Data items
——————
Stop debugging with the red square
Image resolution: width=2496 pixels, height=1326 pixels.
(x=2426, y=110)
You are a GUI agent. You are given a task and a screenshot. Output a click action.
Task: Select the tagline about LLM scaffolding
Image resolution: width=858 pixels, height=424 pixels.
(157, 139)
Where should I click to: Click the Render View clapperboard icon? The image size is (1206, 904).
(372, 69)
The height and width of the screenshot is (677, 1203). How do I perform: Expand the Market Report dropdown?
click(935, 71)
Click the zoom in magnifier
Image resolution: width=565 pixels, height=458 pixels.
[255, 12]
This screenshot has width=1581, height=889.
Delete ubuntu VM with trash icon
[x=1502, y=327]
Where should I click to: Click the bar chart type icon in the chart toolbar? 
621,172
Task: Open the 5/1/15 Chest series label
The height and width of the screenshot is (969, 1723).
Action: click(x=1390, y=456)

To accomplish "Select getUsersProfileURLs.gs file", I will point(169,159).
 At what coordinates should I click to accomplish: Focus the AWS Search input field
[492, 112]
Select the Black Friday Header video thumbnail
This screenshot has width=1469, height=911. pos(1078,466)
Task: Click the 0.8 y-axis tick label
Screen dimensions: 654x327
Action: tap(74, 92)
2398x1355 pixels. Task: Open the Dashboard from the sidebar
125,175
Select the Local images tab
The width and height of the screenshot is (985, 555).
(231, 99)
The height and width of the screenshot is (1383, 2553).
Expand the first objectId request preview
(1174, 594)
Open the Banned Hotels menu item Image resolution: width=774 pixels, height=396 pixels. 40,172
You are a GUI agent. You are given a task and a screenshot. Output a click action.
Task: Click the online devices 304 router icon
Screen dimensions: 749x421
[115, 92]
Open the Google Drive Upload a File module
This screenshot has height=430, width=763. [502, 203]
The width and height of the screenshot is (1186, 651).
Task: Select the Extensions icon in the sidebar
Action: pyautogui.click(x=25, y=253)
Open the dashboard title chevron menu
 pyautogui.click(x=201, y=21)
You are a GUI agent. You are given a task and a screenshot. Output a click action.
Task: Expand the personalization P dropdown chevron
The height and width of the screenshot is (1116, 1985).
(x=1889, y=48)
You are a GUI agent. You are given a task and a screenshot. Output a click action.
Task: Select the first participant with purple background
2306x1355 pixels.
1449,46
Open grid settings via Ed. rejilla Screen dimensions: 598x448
——————
● Problem details
Every record should be given again without alteration.

● Exercise result
Stop debugging with the red square
Image resolution: width=2496 pixels, height=1326 pixels.
(x=2426, y=110)
You are a GUI agent. You are given a task and a screenshot. Output a click action.
Task: Select the tagline about LLM scaffolding
Image resolution: width=858 pixels, height=424 pixels.
(157, 139)
Where should I click to: Click the Render View clapperboard icon? The image size is (1206, 904).
(372, 69)
The height and width of the screenshot is (677, 1203). How do I perform: Expand the Market Report dropdown?
click(935, 71)
Click the zoom in magnifier
Image resolution: width=565 pixels, height=458 pixels.
[255, 12]
This screenshot has width=1581, height=889.
Delete ubuntu VM with trash icon
[x=1502, y=327]
Where should I click to: Click the bar chart type icon in the chart toolbar? 
621,172
Task: Open the 5/1/15 Chest series label
The height and width of the screenshot is (969, 1723).
Action: click(x=1390, y=456)

To accomplish "Select getUsersProfileURLs.gs file", I will point(169,159).
 At what coordinates should I click to accomplish: Focus the AWS Search input field
[492, 112]
Select the Black Friday Header video thumbnail
This screenshot has width=1469, height=911. pos(1078,466)
Task: Click the 0.8 y-axis tick label
Screen dimensions: 654x327
Action: tap(74, 92)
2398x1355 pixels. Task: Open the Dashboard from the sidebar
125,175
Select the Local images tab
The width and height of the screenshot is (985, 555).
(231, 99)
The height and width of the screenshot is (1383, 2553).
Expand the first objectId request preview
(1174, 594)
Open the Banned Hotels menu item Image resolution: width=774 pixels, height=396 pixels. 40,172
You are a GUI agent. You are given a task and a screenshot. Output a click action.
Task: Click the online devices 304 router icon
Screen dimensions: 749x421
[115, 92]
Open the Google Drive Upload a File module
This screenshot has height=430, width=763. [502, 203]
The width and height of the screenshot is (1186, 651).
Task: Select the Extensions icon in the sidebar
Action: pyautogui.click(x=25, y=253)
Open the dashboard title chevron menu
 pyautogui.click(x=201, y=21)
You are a GUI agent. You are given a task and a screenshot. Output a click action.
Task: Expand the personalization P dropdown chevron
The height and width of the screenshot is (1116, 1985).
(x=1889, y=48)
You are a GUI agent. You are given a task and a screenshot. Output a click action.
Task: Select the first participant with purple background
2306x1355 pixels.
1449,46
Open grid settings via Ed. rejilla Screen dimensions: 598x448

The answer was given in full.